Truth: Good people sometimes do bad things. However, they need treatment, not punishment. Addiction can affect any individual, despite race, social status, cultural background, sex, and religious preference.
Myth #6: Once you are sober, you have to avoid places where alcohol is present.
During the early phase of your sobriety, it is suggested that you stay away from people, places, and things that do not participate in active sobriety. However, after a period of time, individuals in sobriety are able to go places where alcohol may be present – so long as their motives are pure and they are in a healthy place mentally and emotionally. The goal in sobriety is not to hide from alcohol, but rather to create a solid foundation in your sobriety in which you are able to go places even if alcohol is present. Perhaps it’s a holiday party, a concert, a wedding, or even a friend’s party. The longer someone is sober, adopting new coping skills, and comfortable with not drinking or using, the more comfortable that individual will be with understanding and standing by their boundaries.

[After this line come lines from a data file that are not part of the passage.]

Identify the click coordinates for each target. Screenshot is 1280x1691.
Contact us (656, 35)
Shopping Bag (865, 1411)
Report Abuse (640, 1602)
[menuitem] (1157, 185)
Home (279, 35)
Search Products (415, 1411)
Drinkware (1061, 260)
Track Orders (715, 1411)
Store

Truth: Recovery gives individuals the ability to live a normal and sober lifestyle, even when alcohol is present.
Myth #7: You don’t deserve to be sober.
A self-perpetuating and self-defeating belief system that keeps many people in the grips of their addiction is the belief that they don’t deserve to be sober. While many of us struggle to repeat this myth out loud, it is certainly a common misconception. As our own worst enemies, our addiction loves when we put ourselves down and perpetuate the negative self-talk. However, the idea that any individual doesn’t deserve to be sober is an absolute myth. There is not one individual that deserves to be enslaved to the progressive and fatal disease of addiction.
Truth: You deserve to be sober.
I believed these lies for a long time before I started my journey to recovery. Believing these misconceptions stopped me from asking for help sooner, leading me to cause more harm to myself and others than was necessary. These lies became an excuse for me to keep using drugs and alcohol. However, when I stopped listening to these myths that I told myself, I started to heal, repair my life, and build meaningful relationships with other people. By exposing the truth about sobriety, other people who think sobriety isn’t for them might change their mind – allowing them a safe place to heal.